Next year I want to give most of my garden over to weeds, I'll just make sure they are edible ones. I'm tired of fighting nature and don't have much time and money to invest in the garden. I'm thinkin burdock, lambsquarters, mustard, chicory, chickweed, sorrel, bulb fennel, put some seeds in on purpose and hope they grow like weeds. Leave some portion to self seed for next year. Anybody else grow weeds to eat? I figure it could be more productive and nutrient dense than anything else, longer harvest season too.
I'm not very good about harvesting them, but I always let a few weeds stay in: lamb's quarters, dandelion, purslane, etc. I am also on the lookout for vegetables that self-sow in our climate-- kale, leeks (the sets self-sow, then you divide like usual), chard, parsley, even scarlet runner beans, carrots, etc. Edible, self-sown flowers get a place in the garden, calendula, johnnie jump-ups, borage, nasturtiums, all fill in. Fennel can be wild but can take over as well.
All these take over the borders and blank spaces of every garden bed, whether veggie/annula or flower beds. Dock is a favorite of the chickens, scotch thistle is just so damned cool looking! And, of course, we have native forest plants that want to take room for themselves, so we let them fill in the blanks.
Himalayan blackberries give us a huge harvest for jam, so we let them be unless we really want the space back.
I used to write a gardening column for the local rag. I titled it "The Welcome Garden", after the song "Welcome Table" where "all God's children gonna sit together...", but instead "all God's [earth's] creatures gonna sit together one of these days...." I wrote about everything, but always came back to welcoming all sorts of plants and bugs and, well, nature, into the garden instead of strictly battling X so I can exclusively grow Y, and not viewing the presence of a bug as problem.

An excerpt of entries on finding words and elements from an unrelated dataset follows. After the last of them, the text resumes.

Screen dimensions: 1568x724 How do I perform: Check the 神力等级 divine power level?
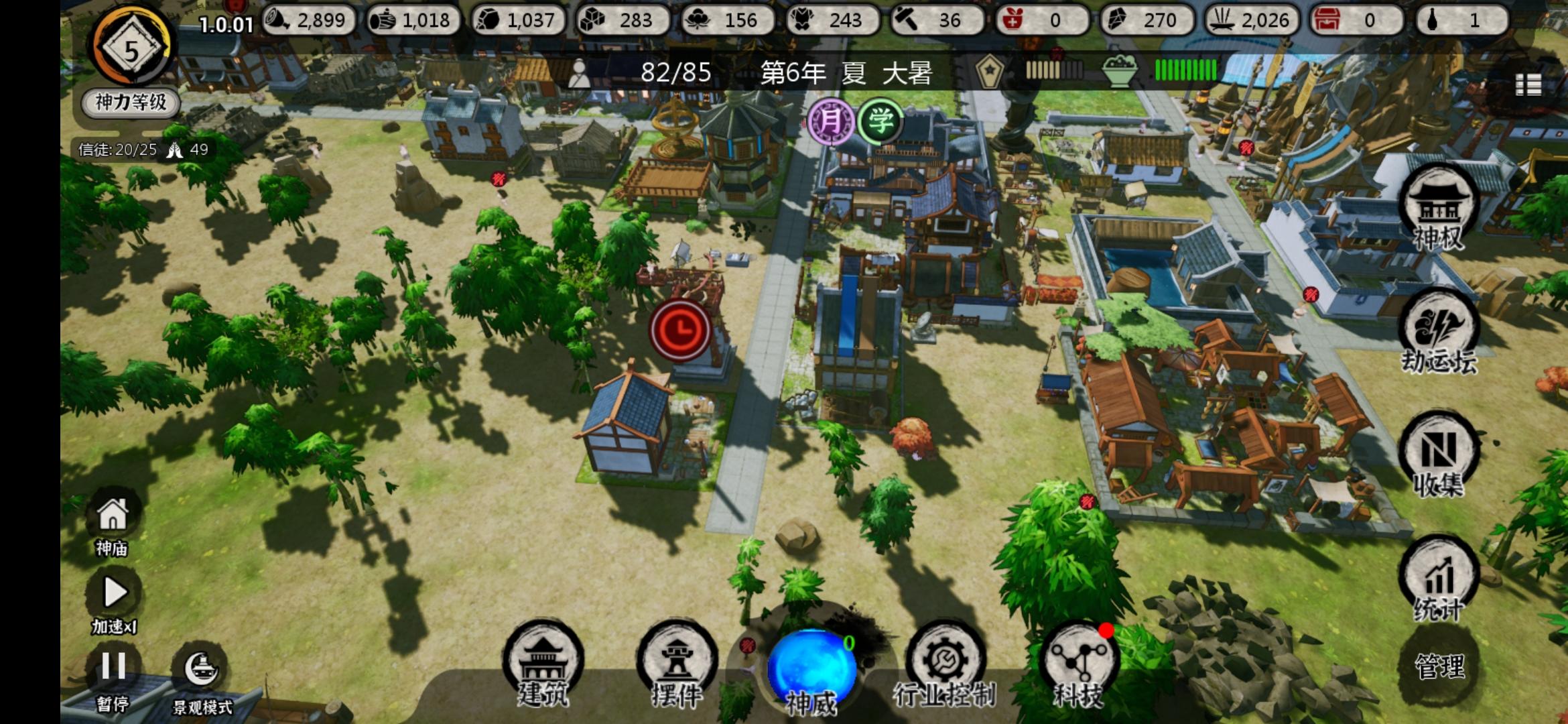[x=129, y=102]
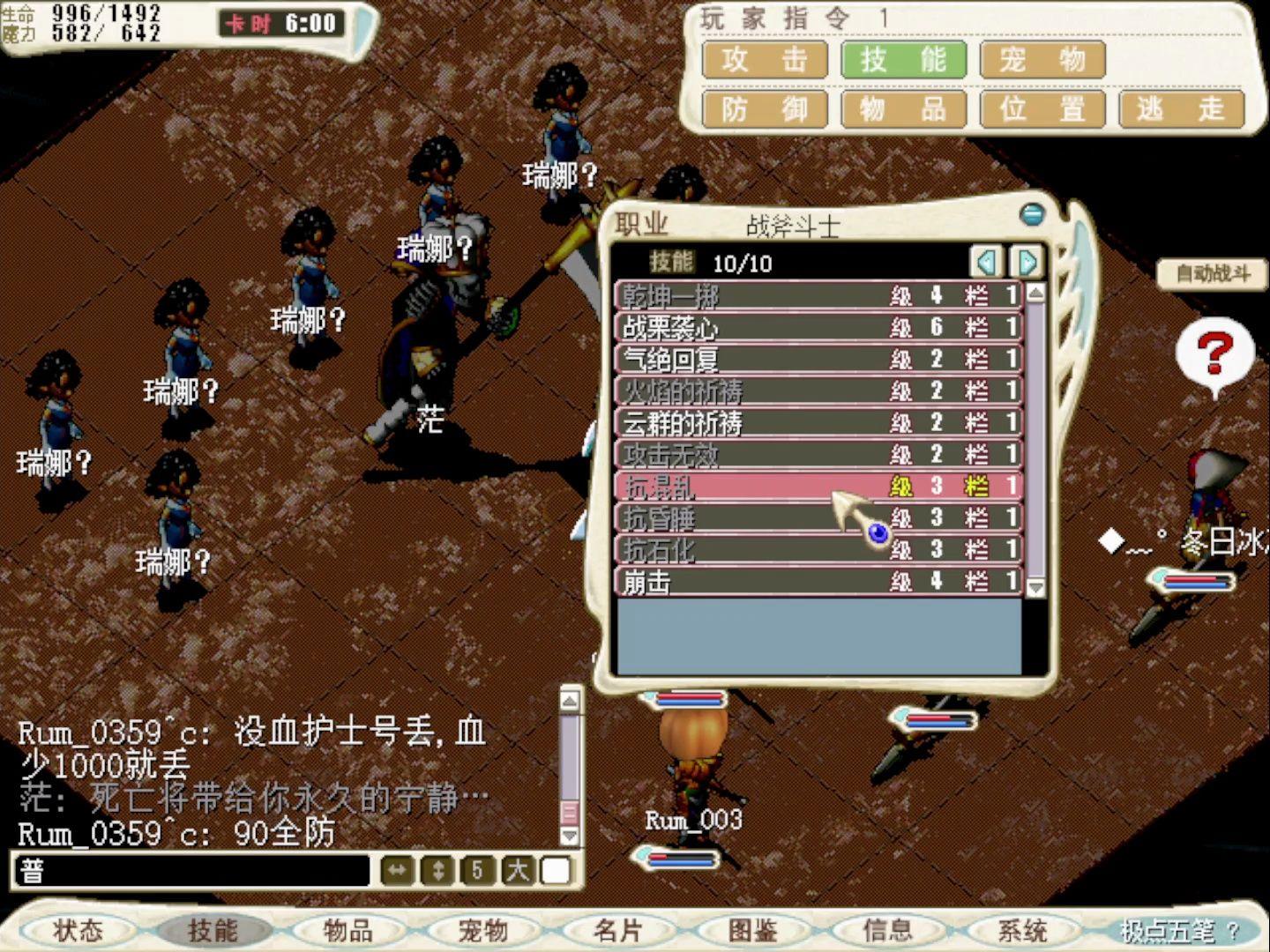Click the 攻击 attack command
The height and width of the screenshot is (952, 1270).
click(762, 60)
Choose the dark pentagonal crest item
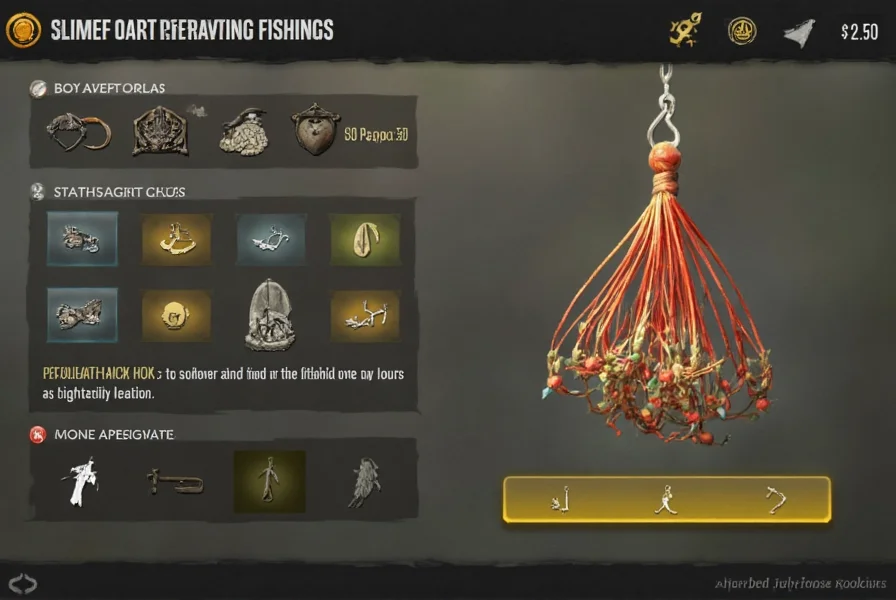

Hopefully, I influenced a lot of people during my 2 years.
Your post was right up my alley. I knew someone in Seattle that really did have a weed garden, and was the local expert on all things edible, and thankfully shared his expertise with others. Since he wrote books I can tell you his name: Arthur Lee Jacobson.
"She is a mermaid, but approach her with caution. Her mind swims at a depth most would drown in."
Don't forget nettles! They are high in nutrition and come back year after year. For some reason the nettles love growing in my strawberries and raspberries. I don't purposely grow weeds, but do let some stay, like dandelions. I consider them emergency food!
Mom to two boys, ages 8 and 11, and one blessing due May 8th.